Thursday, April 14, 2005

You must have been a beautiful baby

Last time I was home I perused our family photo albums. My brother was a ridiculously cute baby. He looked particularly charming and amiable in this little shirt with a NASA logo on it. Astrobaby! Objectively, I was not the best looking of babies. My mother, of course, disagrees. But she'd have to. I resembled the Michelin Man, with enough spare tires to fit out a tractor-trailer and a gaping open mouth in most pictures. Slack open mouths are never attractive. If I didn't often hear the story of how my grandmother saw me in the incubator room looking around and exclaimed, "That's the most alert baby I've ever seen, she's taking everything in!" (this from a woman who had 5 children of her own), the evidence would have led me to believe I was a particularly unpromising infant.

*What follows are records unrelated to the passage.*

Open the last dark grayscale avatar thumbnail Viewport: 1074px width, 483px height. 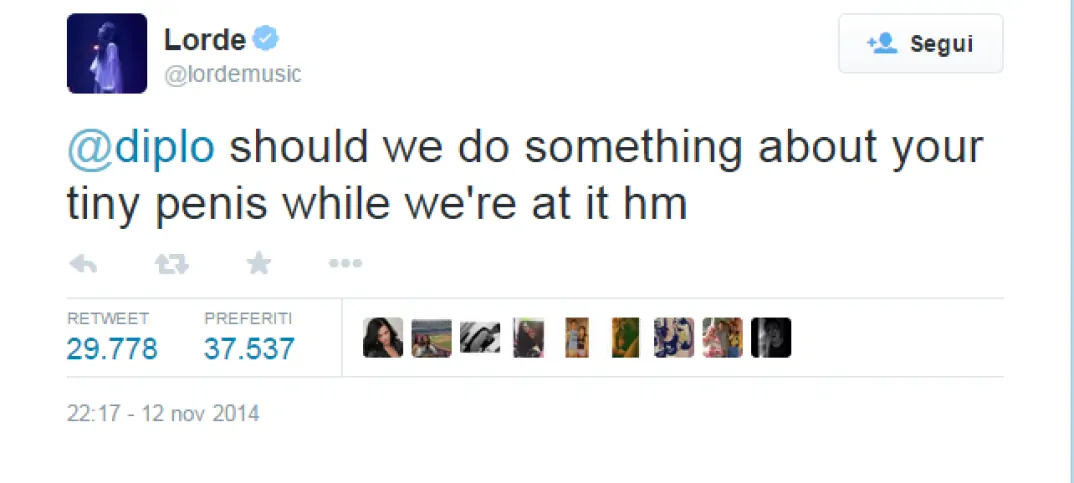(x=771, y=338)
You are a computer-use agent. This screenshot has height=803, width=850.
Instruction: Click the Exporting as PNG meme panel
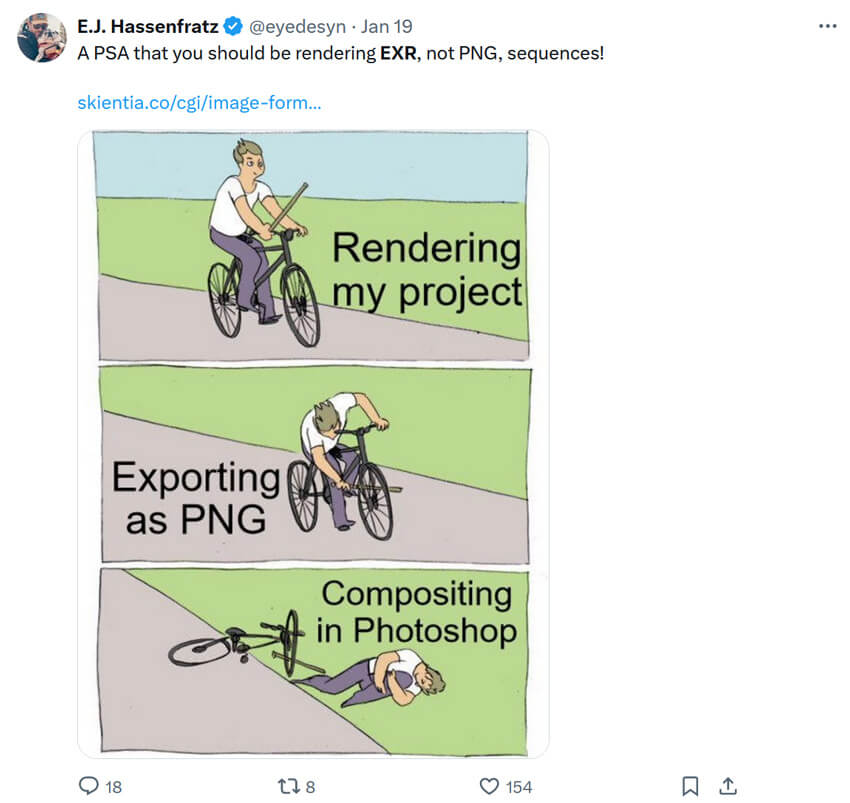(x=315, y=465)
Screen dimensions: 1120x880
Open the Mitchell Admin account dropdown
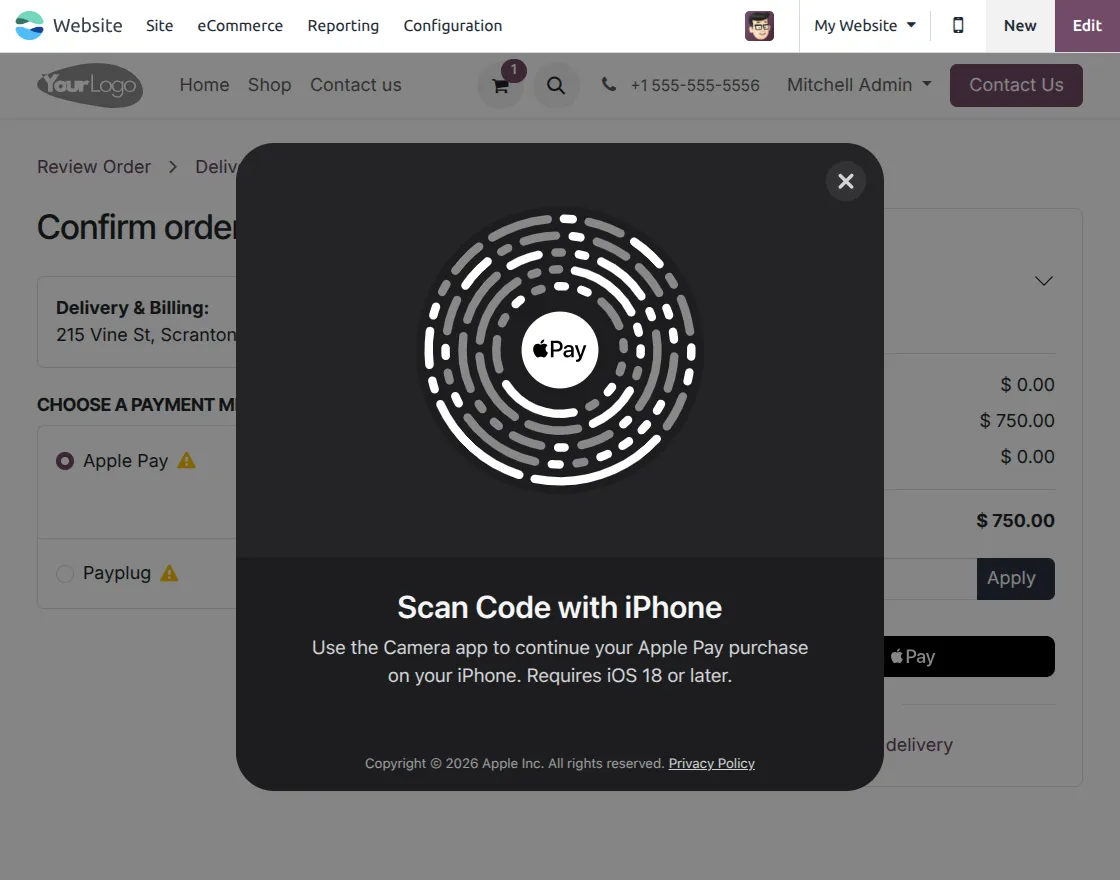tap(857, 85)
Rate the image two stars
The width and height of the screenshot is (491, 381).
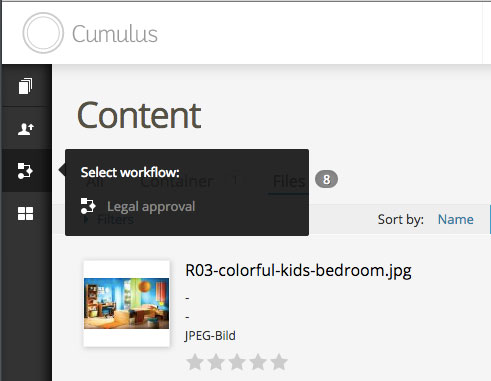point(216,362)
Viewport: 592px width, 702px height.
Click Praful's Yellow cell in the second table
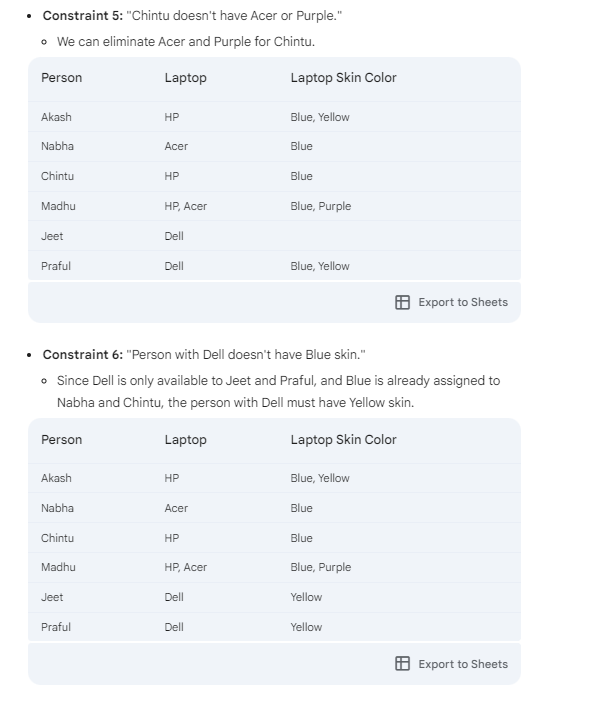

Fortunately, by the time I hit 1 or so I got cuter. My untamed thatch of black hair had lengthened and lightened, my mouth closed into a little pout and my extraordinary amount of pudge tranformed into a reasonable amount of baby fat. I also probably stopped feeding every two hours. I had a voracious appetite. Legend has it that my brother wasn't too interested in eating right away and my mom was a bit worried, until my grandmother told her to relax and that he'd eat when he was ready. So, with child #2, my mom expected a similar disinterest. Boy was she surprised when the nurse handed me to her for the first feeding and I went right at it! We'll see if the threat of, "I hope you have a child just like you," holds true.